# Paganini caprices for solo violin.....



## Itullian (Aug 27, 2011)

What are your opinions on the best recordings,
modern and period violin?
Thanks
:tiphat:


----------



## wkasimer (Jun 5, 2017)

Michael Rabin and Ruggiero Ricci.


----------



## vsm (Aug 26, 2017)

Yes, Ruggero Ricci's recording is one of my favorites as well.


----------



## Josquin13 (Nov 7, 2017)

I strongly second the recommendation of Michael Rabin in the 24 Paganini Caprices for solo violin. Michael Rabin, Uto Ughi, and Salvatore Accardo are easily my favorite violinists in this music.


----------



## wkasimer (Jun 5, 2017)

Josquin13 said:


> I strongly second the recommendation of Michael Rabin in the 24 Paganini Caprices for solo violin. Michael Rabin, Uto Ughi, and Salvatore Accardo are easily my favorite violinists in this music.

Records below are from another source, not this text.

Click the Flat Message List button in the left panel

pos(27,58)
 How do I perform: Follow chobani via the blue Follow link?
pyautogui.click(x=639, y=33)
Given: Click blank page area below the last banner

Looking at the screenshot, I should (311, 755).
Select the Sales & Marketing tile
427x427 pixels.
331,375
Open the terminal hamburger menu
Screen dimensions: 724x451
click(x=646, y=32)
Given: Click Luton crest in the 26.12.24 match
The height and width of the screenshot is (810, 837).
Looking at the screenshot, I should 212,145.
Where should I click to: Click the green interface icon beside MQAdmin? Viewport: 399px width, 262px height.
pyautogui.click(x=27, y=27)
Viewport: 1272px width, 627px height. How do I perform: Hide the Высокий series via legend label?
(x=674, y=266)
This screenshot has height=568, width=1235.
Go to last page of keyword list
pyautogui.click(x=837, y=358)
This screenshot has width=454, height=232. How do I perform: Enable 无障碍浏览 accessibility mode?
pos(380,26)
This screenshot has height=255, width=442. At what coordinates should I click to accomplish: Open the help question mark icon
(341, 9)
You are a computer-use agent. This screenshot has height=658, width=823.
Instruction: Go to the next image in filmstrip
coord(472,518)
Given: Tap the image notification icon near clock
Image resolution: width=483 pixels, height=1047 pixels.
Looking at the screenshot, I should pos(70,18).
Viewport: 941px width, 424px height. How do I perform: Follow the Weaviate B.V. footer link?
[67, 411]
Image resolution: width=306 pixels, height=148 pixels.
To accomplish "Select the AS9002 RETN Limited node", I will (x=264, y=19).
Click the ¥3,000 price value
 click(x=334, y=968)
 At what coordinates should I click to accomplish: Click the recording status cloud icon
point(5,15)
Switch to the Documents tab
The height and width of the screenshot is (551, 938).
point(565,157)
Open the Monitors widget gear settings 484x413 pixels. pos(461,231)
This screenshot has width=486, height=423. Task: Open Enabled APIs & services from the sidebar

Did Ughi record a complete set of the Caprices?


----------



## Josquin13 (Nov 7, 2017)

"Did Ughi record a complete set of the Caprices?"

No, I don't believe so--he's only recorded Nos. 1, 9, 13, & 24 on his "Live in Rome" CD (as far as I know), which is included in the Ughi Sony box set. They're also on You Tube, if I'm not mistaken. Here's Ughi playing No. 9 in concert:


----------



## Josquin13 (Nov 7, 2017)

I've been sampling other recordings of the 24 Caprices (than those mentioned above), and discovered these three, which sound excellent to me:

Thomas Zehetmair--his second recording, on ECM:










https://www.amazon.com/Niccolò-Paga...=1536859569&s=MP3+Downloads&sr=1-1&ref=sr_1_1

Sueye Park (who was only 16 when she made this recording, born in the year 2000--that's a little scary. The excellent BIS sound recording makes her beautiful Guarneri 'del Gesù' 1739 Cremona violin sound like it's being played in your living room):









https://www.amazon.com/24-Caprices-SUEYE-PARK/dp/B075ZP3KRL





Frank Peter Zimmermann:


----------



## Ras (Oct 6, 2017)

I don't like the works myself - to me it is empty virtuosity - I have *Accardo's DG box* 
- but I noticed that *Julia Fischer recorded them for Decca:
*.







And* James Ehnes recorded them for Onyx:
*


----------



## Ras (Oct 6, 2017)

...oh, and it looks like Midori and Itzhak Perlman both recorded these works so well that their labels regard them as classic recordings.


----------



## Merl (Jul 28, 2016)

Any love for the old Perlman recording or Quarta? I have Kaler's budget set too which is impressive.

















Ps. I should point out that i like Rabin best.


----------